それに対して原監督。「たしかに昨シーズン(セカンドステージ)ケガ上がりのケリーが入ったとき、攻めのリズムが遅くなってしまうというケースも多かった・・もちろん彼の個人勝負で助けられた面も多かったわけだけれど・・それに対して(今シーズンもウチでプレーする)ルーカスのプレーリズムには、チームに共通したものがあるから問題ない・・今シーズンから加入したダニーロだが、まだチームのリズムに慣れていないし、チームメイトたちからの信頼を十分に勝ち取っているというわけではない・・だからこの試合では先発から外した・・彼も、慣れてくれば良いプレーをすると思うから楽しみだ・・」。

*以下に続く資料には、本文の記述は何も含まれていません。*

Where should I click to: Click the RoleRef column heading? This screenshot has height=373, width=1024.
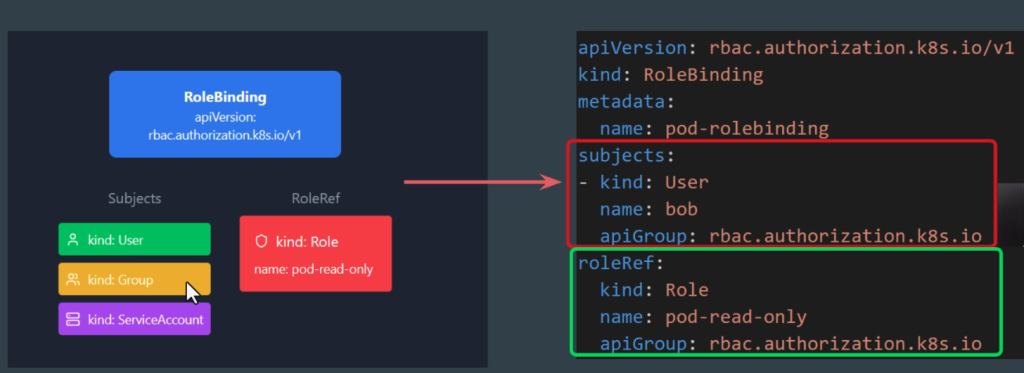[315, 199]
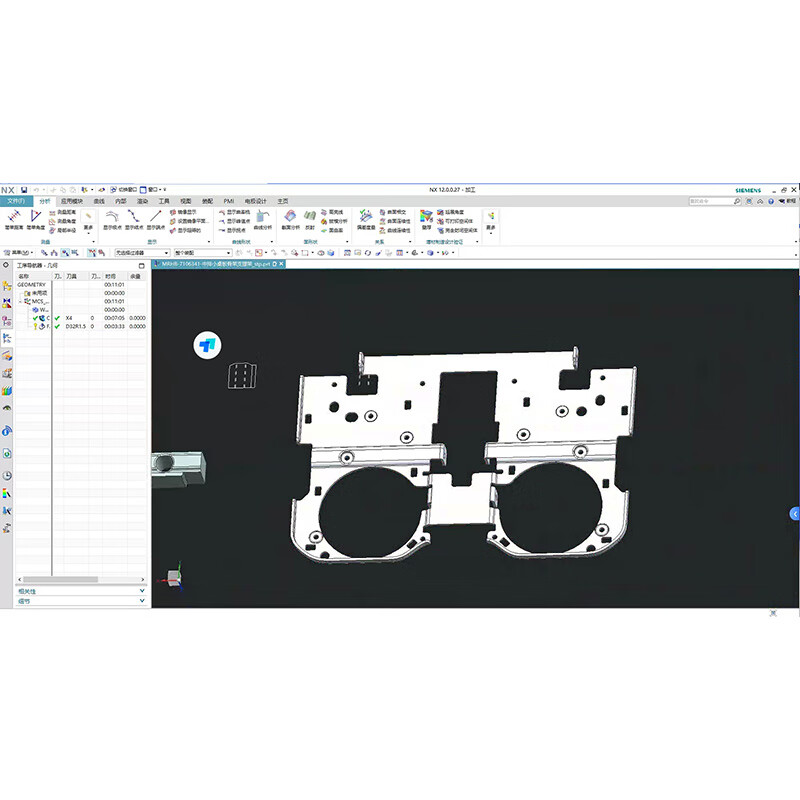This screenshot has height=800, width=800.
Task: Toggle the check mark on the D32R1.5 operation
Action: click(x=58, y=327)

要は、この試合で魅せつづけたダイナミックサッカーの「リズム」が東京のサッカーであり、原さんは、「それ」を基盤としてイメージしているということなのでしょう。もちろん
「それだけ」ということになったら問題も生じてくるでしょうけれどネ。サッカーの攻撃の絶対的なコンセプトは、何といっても「変化」ですからネ。
とにかく今シーズンは、FC東京も優勝候補。彼らの発展にも期待しましょう。乱筆・乱文・誤字・脱字・・失礼。